Pour le troisième centenaire de sa mort, la France honore la
mémoire du maréchal de Vauban.
Remarqué par le cardinal Mazarin à l'âge de vingt ans, il participe
à quatorze sièges. Il est blessé plusieurs fois. C'est lui qui
a fait le siège en 1667 des villes de Tournai, Douai, et Lille, prises
en neuf jours. Il dirige aussi le siège de Maastricht, en 1673.
Puis celui de Mons et de Namur, en 1691 et 1692.
Excellent dans l'attaque, il est encore meilleur dans la
défense. Il couvre la France d'un réseau de forteresses et de
fortifications qui la protègent contre les invasions et qui seront
encore utilisées lors de la guerre de 1914.
On disait : «Une ville construite par Vauban est une ville
sauvée, une ville attaquée par Vauban est une ville perdue.»

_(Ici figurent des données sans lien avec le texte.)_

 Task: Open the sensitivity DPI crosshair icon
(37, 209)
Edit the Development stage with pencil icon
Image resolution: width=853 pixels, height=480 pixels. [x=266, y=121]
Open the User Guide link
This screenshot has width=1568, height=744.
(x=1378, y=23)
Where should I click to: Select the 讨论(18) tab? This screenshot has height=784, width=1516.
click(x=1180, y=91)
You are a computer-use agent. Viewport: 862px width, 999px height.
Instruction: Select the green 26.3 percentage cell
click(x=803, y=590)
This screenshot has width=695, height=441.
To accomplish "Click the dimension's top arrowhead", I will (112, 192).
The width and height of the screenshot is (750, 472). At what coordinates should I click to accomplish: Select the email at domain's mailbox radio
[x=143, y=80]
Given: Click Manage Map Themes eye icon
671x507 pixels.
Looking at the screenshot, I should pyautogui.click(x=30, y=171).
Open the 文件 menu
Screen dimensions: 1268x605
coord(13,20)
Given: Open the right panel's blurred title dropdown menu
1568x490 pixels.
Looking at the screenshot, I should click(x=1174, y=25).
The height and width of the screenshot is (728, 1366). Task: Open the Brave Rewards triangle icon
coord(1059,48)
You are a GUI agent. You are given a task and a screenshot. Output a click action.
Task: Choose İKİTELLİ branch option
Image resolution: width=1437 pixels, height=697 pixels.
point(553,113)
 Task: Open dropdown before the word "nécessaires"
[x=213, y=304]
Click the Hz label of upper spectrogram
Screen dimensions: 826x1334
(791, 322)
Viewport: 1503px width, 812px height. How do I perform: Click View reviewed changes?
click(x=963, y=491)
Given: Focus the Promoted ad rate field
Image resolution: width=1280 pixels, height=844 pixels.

Mais c'est surtout l'homme de coeur qui nous intéresse et que
nous admirons aujourd'hui.
En 1689, dans un Mémoire sur le rappel des Huguenots , il
supplie Louis XIV de revenir sur la révocation de l'Édit de
Nantes.
Dix-huit ans plus tard, dans un ouvrage intitulé Projet d'une
dîme royale , il préconise une réforme des impôts, et demande
au roi de prendre conscience de la difficulté dans laquelle
vivent les Français.
Généreux, courageux, simple et humain, bravant quand il le
faut les foudres du roi, Vauban donne un exemple rare, aussi
valable aujourd'hui qu'il y a trois siècles.